I have a 565 frameset (2006 model, NOS purchased in Feb 2008), standard FSA integrated headset, HSC 5 SL fork, Deda Zero 100 stem, FSA Compressor Top Cap. I have a 10mm and 5 mm spacer under the stem, no spacers on top of the stem. I seem to be developing some play in the HS that I can't figure out. I have tried setting the compressor plug high and low in the steerer, but that doesn't seem to make much difference. I've made adjustments in the standard fashion: loosen the 2 stem bolts, tighten the expander bolt on the compressor plug as much as possible, tighten down the top cap until all is snug with no play and no binding, tighten the stem bolts (haven't used a torque wrench but have tightened with a regular 4mm hex wrench to moderate pressure), finish by making sure the top cap is very tight. All is good for a while, but eventually I'll become aware of looseness setting in. The time before it gets loose seems to vary quite a bit, it can be 100 miles or 400 miles, but I don't think I've gone more than a month or so without having to re-tighten. Most recently the loosening was noticed after a ride with several hard sprint and climb efforts (hands on hoods), though it could just be coincidence. 

Am I missing something with the adjustment procedure? Is the FSA Compressor plug the culprit? Anyone else experienced this problem and, if so, did you solve it? The bike is absolutely fantastic, so if this is the only problem I have, I'll just start carrying 3 hex wrenches with me.


----------



## Dave Hickey (Jan 27, 2002)

It's not the compressor plug..All the plug does is set the tension...The stem holds it all in place... My guess is your stem is slipping... 

If it's the stem slipping, either gently rough up the steerer tube with some sandpaper or spray the steerer with extra hold hairspray( this works with slipping carbon seatposts too)..... 

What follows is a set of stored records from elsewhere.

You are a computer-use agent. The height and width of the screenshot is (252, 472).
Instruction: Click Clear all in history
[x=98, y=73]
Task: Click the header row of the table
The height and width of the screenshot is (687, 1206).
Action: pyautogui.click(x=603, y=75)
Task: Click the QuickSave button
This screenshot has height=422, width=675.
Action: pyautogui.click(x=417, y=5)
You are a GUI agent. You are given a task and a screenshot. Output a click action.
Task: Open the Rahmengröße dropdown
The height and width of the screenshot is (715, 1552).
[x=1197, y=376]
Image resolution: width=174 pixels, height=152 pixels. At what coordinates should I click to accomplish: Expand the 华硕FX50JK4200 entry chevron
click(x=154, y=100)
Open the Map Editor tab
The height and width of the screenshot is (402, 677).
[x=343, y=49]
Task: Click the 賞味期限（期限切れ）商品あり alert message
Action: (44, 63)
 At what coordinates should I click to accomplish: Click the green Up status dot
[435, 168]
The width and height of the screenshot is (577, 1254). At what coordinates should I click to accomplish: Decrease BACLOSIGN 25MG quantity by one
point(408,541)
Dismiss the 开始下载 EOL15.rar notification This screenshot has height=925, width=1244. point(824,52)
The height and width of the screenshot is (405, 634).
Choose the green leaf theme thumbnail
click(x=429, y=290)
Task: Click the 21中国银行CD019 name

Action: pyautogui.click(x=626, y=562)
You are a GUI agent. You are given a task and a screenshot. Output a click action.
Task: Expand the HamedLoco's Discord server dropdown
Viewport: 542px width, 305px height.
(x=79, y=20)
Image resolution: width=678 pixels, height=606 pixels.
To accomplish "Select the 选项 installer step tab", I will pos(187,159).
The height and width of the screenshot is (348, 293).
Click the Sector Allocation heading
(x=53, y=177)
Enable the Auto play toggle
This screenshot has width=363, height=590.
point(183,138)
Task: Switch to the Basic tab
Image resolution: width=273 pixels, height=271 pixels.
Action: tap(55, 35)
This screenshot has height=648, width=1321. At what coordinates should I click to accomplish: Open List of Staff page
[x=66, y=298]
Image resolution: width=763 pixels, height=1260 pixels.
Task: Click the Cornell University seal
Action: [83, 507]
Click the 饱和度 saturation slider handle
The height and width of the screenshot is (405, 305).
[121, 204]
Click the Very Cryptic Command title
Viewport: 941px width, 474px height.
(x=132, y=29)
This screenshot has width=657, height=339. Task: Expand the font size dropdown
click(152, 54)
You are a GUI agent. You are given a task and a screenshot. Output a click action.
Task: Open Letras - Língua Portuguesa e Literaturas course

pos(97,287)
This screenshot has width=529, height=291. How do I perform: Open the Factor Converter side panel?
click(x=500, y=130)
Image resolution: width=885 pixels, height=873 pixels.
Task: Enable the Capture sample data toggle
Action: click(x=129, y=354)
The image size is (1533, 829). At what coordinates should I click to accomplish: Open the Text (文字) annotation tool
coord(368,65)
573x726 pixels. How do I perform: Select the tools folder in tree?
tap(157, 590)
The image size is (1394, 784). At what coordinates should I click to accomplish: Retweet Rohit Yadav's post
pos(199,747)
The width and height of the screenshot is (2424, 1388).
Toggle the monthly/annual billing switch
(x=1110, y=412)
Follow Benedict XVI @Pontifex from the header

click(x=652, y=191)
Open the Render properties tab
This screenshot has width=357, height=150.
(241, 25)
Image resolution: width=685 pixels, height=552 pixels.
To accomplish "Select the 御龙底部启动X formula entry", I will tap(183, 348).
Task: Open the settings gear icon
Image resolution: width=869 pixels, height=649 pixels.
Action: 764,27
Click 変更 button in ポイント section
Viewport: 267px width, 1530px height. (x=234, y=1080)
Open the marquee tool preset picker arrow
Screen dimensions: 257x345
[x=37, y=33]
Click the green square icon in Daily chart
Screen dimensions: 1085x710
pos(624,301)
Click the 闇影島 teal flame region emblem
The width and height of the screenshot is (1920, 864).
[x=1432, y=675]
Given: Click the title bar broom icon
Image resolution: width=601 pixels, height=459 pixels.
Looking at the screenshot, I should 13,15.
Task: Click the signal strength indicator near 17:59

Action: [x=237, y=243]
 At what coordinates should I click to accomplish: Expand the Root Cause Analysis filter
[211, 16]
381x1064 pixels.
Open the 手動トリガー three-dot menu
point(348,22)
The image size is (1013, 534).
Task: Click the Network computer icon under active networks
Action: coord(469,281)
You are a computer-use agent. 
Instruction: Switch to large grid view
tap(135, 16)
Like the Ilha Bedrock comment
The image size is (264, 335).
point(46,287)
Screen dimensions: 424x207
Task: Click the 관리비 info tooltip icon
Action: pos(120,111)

just to verify, you have a gap between the bottom of the top cap and the top of the steerer tube correct?


----------



## mwestray (Jan 4, 2008)

Thanks for the reply, Dave. Yep, gap is 2-3 mm. 

I had also concluded that the compressor should benign to this problem, but didn't want to rule-out anything. The hair spray is a good idea; I'll give it a try.

Now that I think about it, the slippery stem theory makes even more sense. I had been experiencing irritating creaks that caused me to pull the fork and HS and grease the upper and lower bearings and internal cups. This solved the creaking (yahoo!), but I may have left a film of grease on the steerer. I'll pull the stem, clean and rough up the steerer, and give it a shot of hair spray. Hopefully they'll sell the stuff to a bald guy!


----------



## CaseLawZ28 (Jul 14, 2005)

Wipe off the steerer tube, inside of the stem, etc. Mine was caked in salt and after I adjusted things and tried to retighten the headset, it had play in it no matter what. The salt kept it from tightening down completely. After wipping everything down it was fine.


----------



## C-40 (Feb 4, 2004)

*how to adjust...*

When adjusting the bearings, tighten the top cap until you feel some additional drag/minor binding as the fork is turned. Then loosen the top cap bolt only 1/8-1/4 turn - just enough to eliminate the drag. It's common for the bearing to never really be adjusted tight enough. 

Of course, be sure to adequately tighten the stem bolts. I would recomend a product like Tacx assembly paste, rather than hair spray to help hold the stem in place, although I've never found either necessary.


----------



## boysa (Apr 8, 2007)

Slightly different problem, but thought this would be the place for it. My FSA headset seemed like it was loosening on my HSC6, and I loosened the stem to try and snug it up. Now it seems like no matter what I do I can't get it tightened so there's no play in the headset when I give it the old "front brake test." The compression plug is merely there to prevent damaging the steering tube when tightening the stem... am I right? Logically it would seem the stem keeps the whole thing in place and tight, I just can't get mine snug enough. Thanks in advance for the help.


----------



## boysa (Apr 8, 2007)

Figured it out!! Did some more research, went back and looked it over again, and realized the compression cap has two (2) parts to it... one secures inside the steerer and the other pulls against it. Nice little device! Thanks!


----------



## mwestray (Jan 4, 2008)

Update: I used a combination of the suggestions from Dave Hickey and C-40 a couple of weeks ago. I've done >300 mi. since then and everything is still tight. I think the problem may be solved. Thanks, guys!


----------